Here's one I found amusing: a friend of mine has recently given birth to her second LO; her first had been weaned by decided when he saw the newborn nursing that he'd like some of that Momma Love too, so now my friend is producing copious amounts of milk. She and her family also have a small goat farm; they use the milk to make cheese, mostly, drink some themselves too, I think.
Anyway, apparently both her LO and her DH thought it would be interesting to use HER milk to make cheese. (Some chef in New York actually did that with his wife's breast milk.) She is pretty much grossed out by this idea.
![Smiley :)](https://smiley.babywhispererforums.com/Smileys/classic/smiley.gif)
And naturally I thought of Anne and her naturopath's comments right away: so.... you want to drink milk from a GOAT and turn it into cheese and eat it as a human, but you are grossed out by the idea of using HUMAN milk to feed humans in any form other than straight from the breast. It just struck me as funny. I can totally understand it, but it struck me as funny.
That said, though, I can see the logic from a long-ago-farming point of view: if it sustains animals, it might be good for us too.

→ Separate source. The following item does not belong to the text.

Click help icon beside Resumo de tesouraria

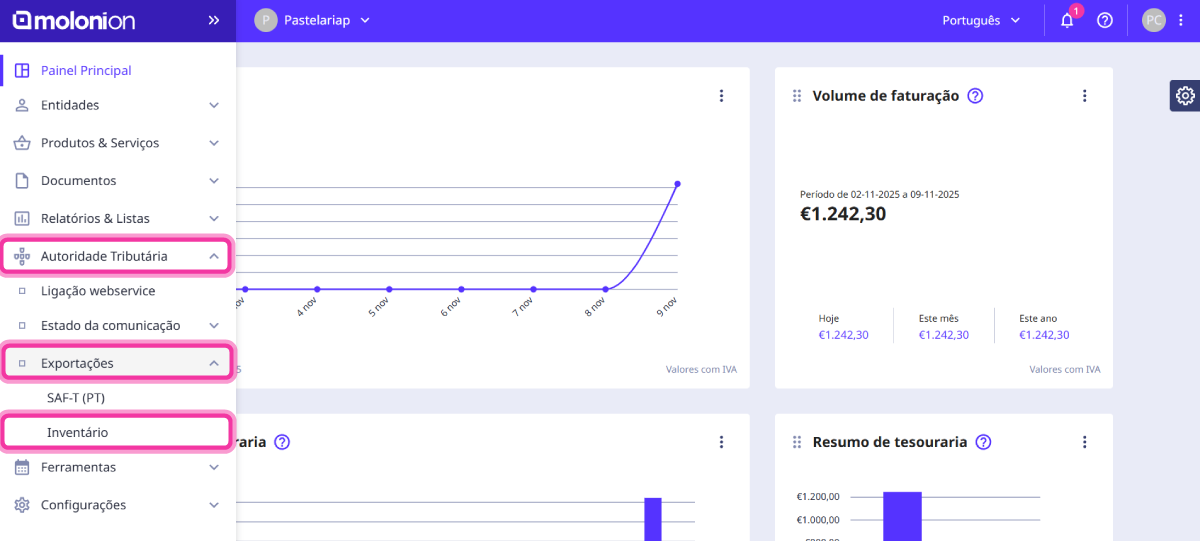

This could well be how lots of other foods came into the human diet: we see animals eating this or that plant or other animal and humans try it too and it doesn't kill them. (Or it does and they don't eat that particular one any more
![Tongue :P](https://smiley.babywhispererforums.com/Smileys/classic/tongue.gif)
) Animals eat berries, people eat berries. Animals eat this or that green plant, humans do too. Animals eat other animals, people do too. So one day the regular food is scarce, farmer sees a baby animal nursing and thinks, Hey, it sustains the animals, why not use it to feed us too? Ta-dah, dairy farming is born.
I go back and forth on the "milk is baby food" issue. Yes, basically, it IS baby food, but at the same time, it's also a fantastic vehicle for probiotics (yogurt and kefir), it's widely used in cooking and baking, and some of the reading I've done suggests that ethnic groups who've used lots of milk as a regular part of their diets can generally handle it better than those who haven't, assuming they don't go off it and then try to come back, in which case they often can't digest it any more. I also think that in mainstream American culture we drink far far more of it straight up than more traditional dairy cultures used to, not culturing it or turning it into cheeses, just drinking it straight up, plus with all the processing it's really not the same drink it used to be. But that's venturing more into my opinion than anything that's validated fact.